---------- EXCERPTED RECORDS ----------
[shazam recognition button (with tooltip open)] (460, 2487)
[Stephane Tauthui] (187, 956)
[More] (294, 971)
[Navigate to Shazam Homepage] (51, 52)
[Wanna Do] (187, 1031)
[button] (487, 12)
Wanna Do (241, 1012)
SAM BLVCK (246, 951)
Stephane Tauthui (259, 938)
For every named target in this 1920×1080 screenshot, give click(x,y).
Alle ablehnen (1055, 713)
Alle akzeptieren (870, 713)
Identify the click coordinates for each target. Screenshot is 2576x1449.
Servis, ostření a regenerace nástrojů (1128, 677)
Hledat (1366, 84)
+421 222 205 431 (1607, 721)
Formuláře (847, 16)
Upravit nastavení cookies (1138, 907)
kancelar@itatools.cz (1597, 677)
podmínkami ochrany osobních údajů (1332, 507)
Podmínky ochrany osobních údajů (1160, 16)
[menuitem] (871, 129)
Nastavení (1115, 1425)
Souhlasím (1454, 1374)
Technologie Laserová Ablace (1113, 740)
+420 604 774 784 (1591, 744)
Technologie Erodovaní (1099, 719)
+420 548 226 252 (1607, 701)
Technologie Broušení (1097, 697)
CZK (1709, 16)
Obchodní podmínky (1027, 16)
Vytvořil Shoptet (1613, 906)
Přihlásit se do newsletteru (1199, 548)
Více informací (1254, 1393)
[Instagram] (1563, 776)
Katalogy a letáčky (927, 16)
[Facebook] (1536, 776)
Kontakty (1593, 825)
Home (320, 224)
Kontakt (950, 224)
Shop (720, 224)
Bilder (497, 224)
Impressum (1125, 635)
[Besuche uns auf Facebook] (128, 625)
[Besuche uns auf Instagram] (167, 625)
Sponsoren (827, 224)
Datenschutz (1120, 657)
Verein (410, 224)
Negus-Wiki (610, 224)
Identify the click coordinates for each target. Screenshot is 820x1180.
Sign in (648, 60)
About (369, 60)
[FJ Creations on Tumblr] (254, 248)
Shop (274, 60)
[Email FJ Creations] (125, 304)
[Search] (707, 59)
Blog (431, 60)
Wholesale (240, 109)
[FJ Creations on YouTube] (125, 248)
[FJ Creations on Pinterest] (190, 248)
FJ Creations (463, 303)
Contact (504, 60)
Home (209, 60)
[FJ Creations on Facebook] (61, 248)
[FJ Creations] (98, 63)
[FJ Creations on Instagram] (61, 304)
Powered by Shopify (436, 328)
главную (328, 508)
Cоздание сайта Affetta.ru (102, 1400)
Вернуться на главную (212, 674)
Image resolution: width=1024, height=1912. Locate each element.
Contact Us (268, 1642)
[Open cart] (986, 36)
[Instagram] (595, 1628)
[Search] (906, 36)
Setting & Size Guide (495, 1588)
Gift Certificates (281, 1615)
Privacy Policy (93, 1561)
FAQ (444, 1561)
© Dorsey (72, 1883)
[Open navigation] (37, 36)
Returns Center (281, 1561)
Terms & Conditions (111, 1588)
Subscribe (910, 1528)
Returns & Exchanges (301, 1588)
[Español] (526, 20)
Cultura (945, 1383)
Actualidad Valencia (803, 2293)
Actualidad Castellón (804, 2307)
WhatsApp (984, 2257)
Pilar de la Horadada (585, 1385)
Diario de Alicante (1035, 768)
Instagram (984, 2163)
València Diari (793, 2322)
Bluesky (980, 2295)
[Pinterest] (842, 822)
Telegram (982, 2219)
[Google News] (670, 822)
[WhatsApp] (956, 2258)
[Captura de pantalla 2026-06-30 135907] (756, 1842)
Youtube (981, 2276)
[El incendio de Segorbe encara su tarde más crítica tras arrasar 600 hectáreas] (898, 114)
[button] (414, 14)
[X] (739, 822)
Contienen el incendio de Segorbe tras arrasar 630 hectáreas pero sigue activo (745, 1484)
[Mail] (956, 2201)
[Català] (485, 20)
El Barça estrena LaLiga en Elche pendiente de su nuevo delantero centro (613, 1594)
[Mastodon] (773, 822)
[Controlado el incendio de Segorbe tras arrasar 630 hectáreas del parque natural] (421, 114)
----------
ACTIVITY.
Using the entries above, return each line that includes the word "incendio".

YOUR SOLUTION.
[El incendio de Segorbe encara su tarde más crítica tras arrasar 600 hectáreas] (898, 114)
Contienen el incendio de Segorbe tras arrasar 630 hectáreas pero sigue activo (745, 1484)
[Controlado el incendio de Segorbe tras arrasar 630 hectáreas del parque natural] (421, 114)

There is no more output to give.